### Task prompt:
Show all lines from the material that carry the word "target".

### Provided data:
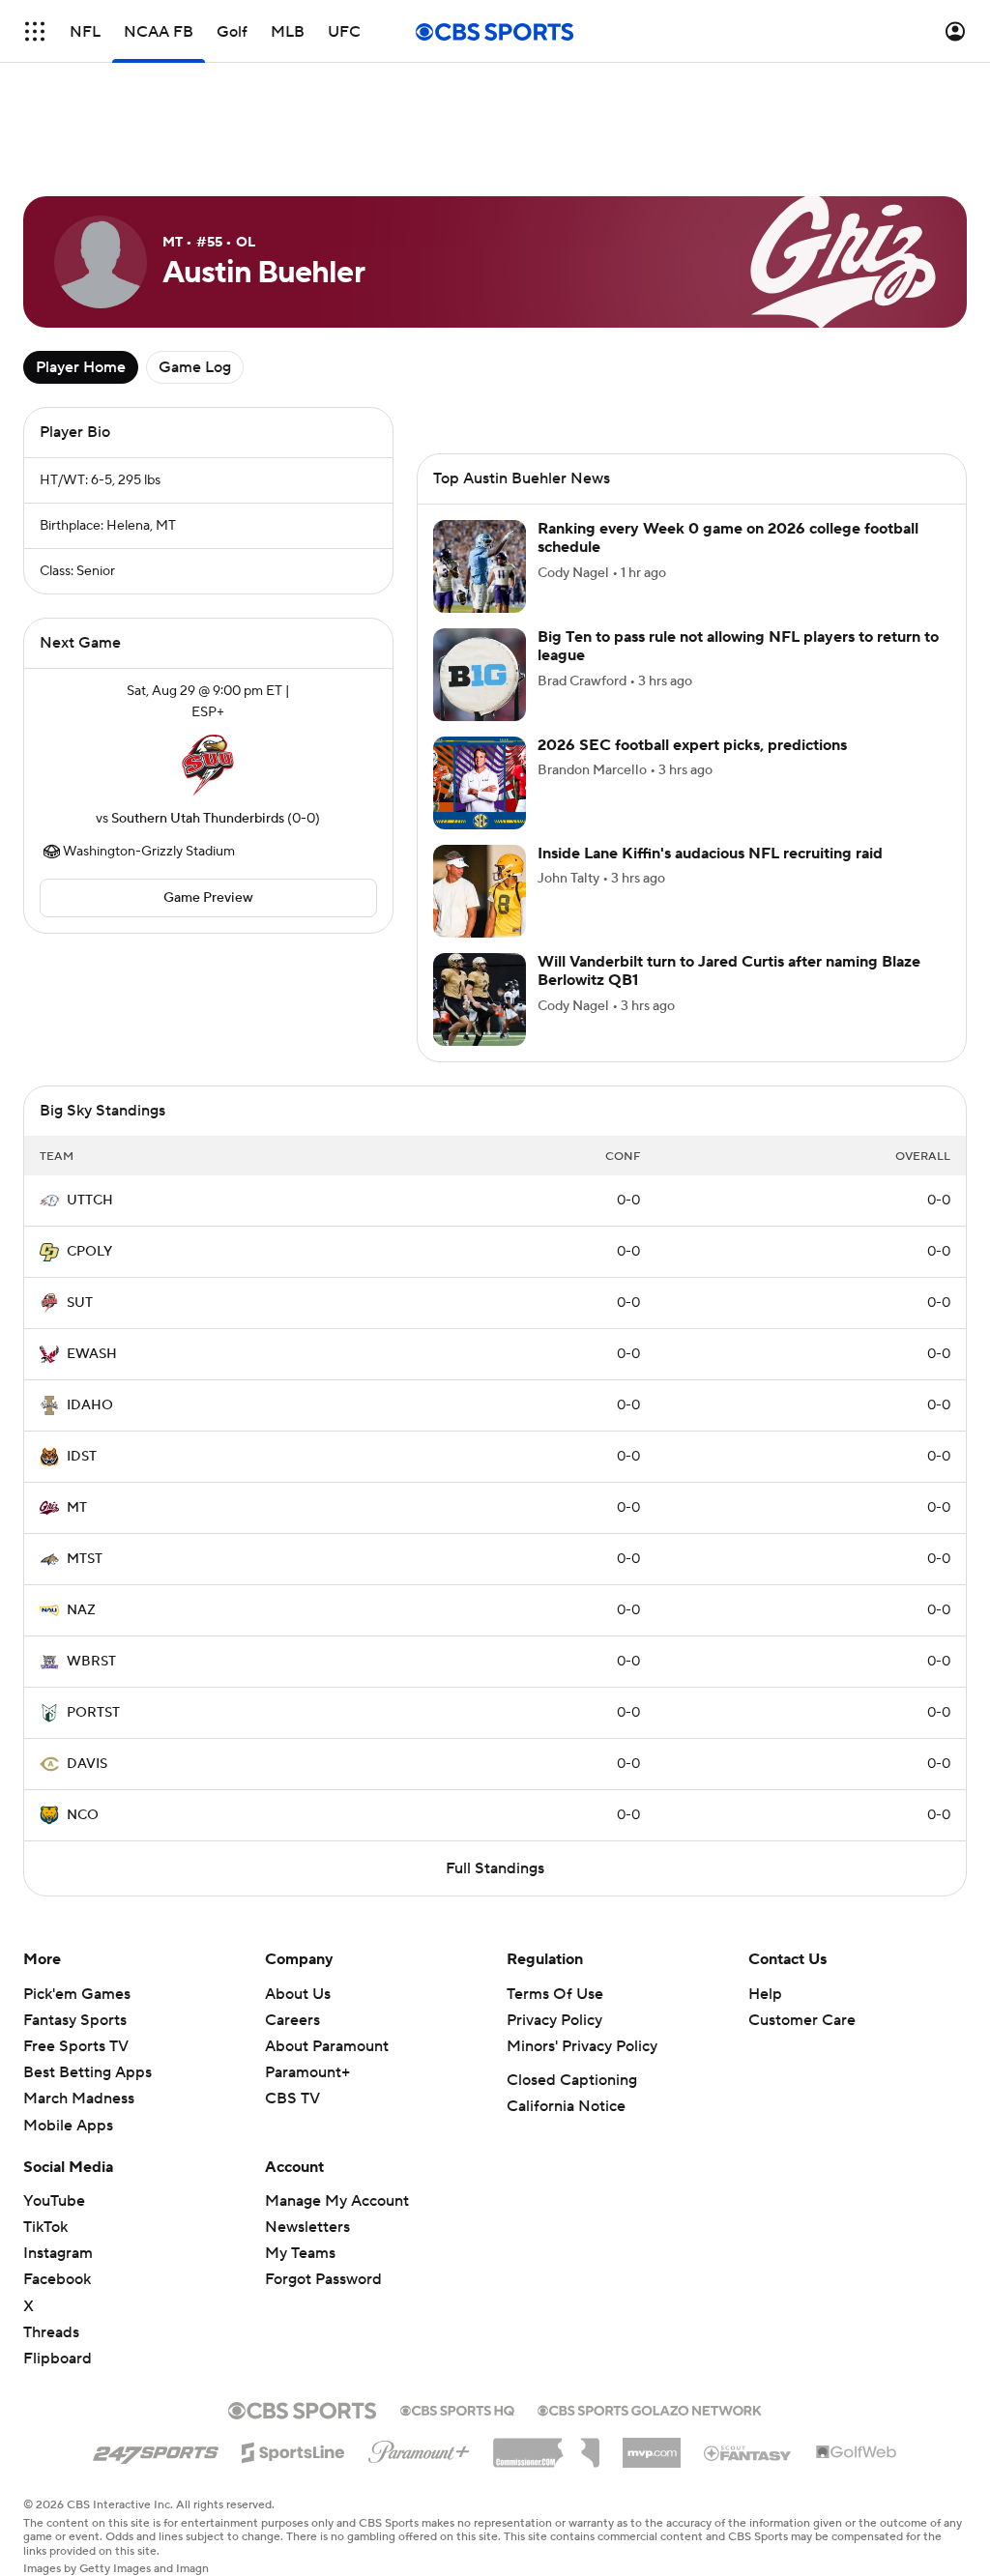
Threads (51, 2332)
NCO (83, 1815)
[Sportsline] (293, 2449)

...

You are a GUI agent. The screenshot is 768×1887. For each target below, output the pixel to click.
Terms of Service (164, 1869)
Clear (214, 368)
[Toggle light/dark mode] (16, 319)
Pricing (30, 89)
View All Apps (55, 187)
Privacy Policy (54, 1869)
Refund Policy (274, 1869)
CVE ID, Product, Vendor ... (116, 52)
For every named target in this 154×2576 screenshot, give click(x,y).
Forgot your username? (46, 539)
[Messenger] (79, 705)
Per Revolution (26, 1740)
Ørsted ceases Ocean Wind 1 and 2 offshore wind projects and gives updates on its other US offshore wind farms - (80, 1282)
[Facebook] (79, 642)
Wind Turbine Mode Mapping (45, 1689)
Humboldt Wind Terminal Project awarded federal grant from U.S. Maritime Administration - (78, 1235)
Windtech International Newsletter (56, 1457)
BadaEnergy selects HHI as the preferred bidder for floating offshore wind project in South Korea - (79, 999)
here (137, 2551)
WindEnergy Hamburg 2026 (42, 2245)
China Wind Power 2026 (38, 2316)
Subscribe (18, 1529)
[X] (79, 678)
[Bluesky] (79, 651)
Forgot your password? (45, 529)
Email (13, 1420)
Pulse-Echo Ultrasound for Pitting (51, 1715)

* * *

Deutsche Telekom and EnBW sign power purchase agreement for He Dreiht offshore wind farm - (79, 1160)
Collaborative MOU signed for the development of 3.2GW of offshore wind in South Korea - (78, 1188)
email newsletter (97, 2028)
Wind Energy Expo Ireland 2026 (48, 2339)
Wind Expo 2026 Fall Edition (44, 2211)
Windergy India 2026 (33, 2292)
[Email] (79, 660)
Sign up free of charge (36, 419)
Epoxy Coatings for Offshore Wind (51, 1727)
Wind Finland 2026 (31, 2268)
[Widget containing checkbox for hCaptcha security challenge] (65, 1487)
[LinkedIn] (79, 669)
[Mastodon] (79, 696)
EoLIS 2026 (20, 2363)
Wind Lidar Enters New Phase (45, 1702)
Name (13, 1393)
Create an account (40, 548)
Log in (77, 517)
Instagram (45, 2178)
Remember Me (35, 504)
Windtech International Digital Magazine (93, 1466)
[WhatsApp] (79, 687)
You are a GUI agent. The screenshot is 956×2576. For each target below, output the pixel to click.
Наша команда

### Exercise response:
You are a GUI agent. The screenshot is 768×1887. For each target below, output the pixel to click.
For every named target in this 154×2576 screenshot, give click(x,y).
You are a GUI agent. The screenshot is 956×2576. For each target below, output the pixel to click.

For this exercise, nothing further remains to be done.